Shortly before 6 am, the muezzin calls the Muslim faithful to prayer as Lamu city slowly rouses from sleep. A pale yellow sun rises over the sea and begins to warm the air. Donkeys trot slowly along the labyrinth of narrow alley ways.
At the corners of the streets lie mounds of uncollected garbage in the little spaces left between the storied houses. At them Ghalib Ahmed, a businessman and owner of Bush Garden Hotel deplores the current state of Lamu, saying that the threat of losing the World Heritage Status is a real shame for the city.
The touristic gem could scrapped from the United Nations Educational, Scientific and Cultural Organization (UNESCO) World Heritage List because of pollution being caused by a growing number of motorcycles.
A ban on boda bodas
Bodabodas are used in many eastern African countries
“There must be a way to accommodate boda bodas (motorcycle taxis) if we cannot remove them,” Ahmed told DW. He added that the government is not fulfilling its obligations, but also: “We must educate the people of Lamu on the importance of the world heritage city.”
In August, after being warned by UNESCO, the administration banned the boda bodas from the Old Town. There have been protests by the rider of the two-wheel taxis, who complain that the ban has hurt their earnings.
The county government has now set aside specific zones for motorcycles to pick up and drop passengers to accommodate business people, passengers and locals.
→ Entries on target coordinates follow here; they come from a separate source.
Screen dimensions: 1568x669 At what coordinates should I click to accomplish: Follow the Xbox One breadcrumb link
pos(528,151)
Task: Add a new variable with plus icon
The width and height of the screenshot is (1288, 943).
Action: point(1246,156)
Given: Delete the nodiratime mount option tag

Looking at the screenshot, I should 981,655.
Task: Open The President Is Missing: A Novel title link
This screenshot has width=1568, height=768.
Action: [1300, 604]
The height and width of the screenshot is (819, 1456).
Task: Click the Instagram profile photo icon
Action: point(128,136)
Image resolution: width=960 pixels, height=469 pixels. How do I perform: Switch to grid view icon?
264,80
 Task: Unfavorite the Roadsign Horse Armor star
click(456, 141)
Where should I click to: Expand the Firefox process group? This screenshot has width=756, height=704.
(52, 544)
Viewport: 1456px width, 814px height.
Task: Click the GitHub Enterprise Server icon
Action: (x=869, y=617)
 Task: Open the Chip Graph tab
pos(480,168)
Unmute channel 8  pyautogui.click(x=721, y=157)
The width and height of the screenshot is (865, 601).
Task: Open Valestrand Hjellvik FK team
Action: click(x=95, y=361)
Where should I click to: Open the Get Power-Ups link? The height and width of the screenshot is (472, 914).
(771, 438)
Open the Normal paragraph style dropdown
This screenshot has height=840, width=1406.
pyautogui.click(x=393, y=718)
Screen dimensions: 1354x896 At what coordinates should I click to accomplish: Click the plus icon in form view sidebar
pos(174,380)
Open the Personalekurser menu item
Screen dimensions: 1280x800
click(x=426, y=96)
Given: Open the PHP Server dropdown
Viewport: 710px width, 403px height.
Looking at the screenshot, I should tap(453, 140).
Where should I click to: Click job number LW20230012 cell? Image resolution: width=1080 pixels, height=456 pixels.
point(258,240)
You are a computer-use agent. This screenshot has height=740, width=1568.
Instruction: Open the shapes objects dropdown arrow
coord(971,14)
According to the deputy governor Abdulhakim Aboud Bwana keeping Lamu on the heritage site must not become a burden for the islanders. “Firstly, we want the people of Lamu to feel that Lamu being a heritage site is working for them. Secondly, if you look at the issue of motorbikes, we want people to enjoy being served by these motorbikes.”
A unique culture
Donkey droppings are a problem in Lamu
This must be done in a way that does not threaten the heritage site, the deputy governor told DW. “As we know, it is a very small fraction of Lamu town. We have proposed penalties, but we don’t want to go that far. We want to have a situation where everybody knows and respects that this is ours,” he said.
Lamu Old Town was accorded UNESCO heritage site status in 2001. The town was founded as a Swahili settlement in the 14th century. But the island has seen many visitors come and go and all influenced the culture including Portuguese explorers, Turkish traders and Omani Arabs. While they have left their mark, Lamu developed its own particular culture, which has ultimately endured.
Lamu’s narrow streets have remained unchanged throughout the centuries. In the markets and squares around the fort life moves on at the same pace as it always has. Abdusamad Ali is a local fisherman and comedian in Lamu. He feels that there are bigger problems than the boda bodas, like the trash on the streets. “Most tourists prefer to stay in Shella instead of Lamu because it is cleaner.” The place needs to get cleaned up. “Scoop up the donkey poo and get rid of the garbage,” Ali told DW.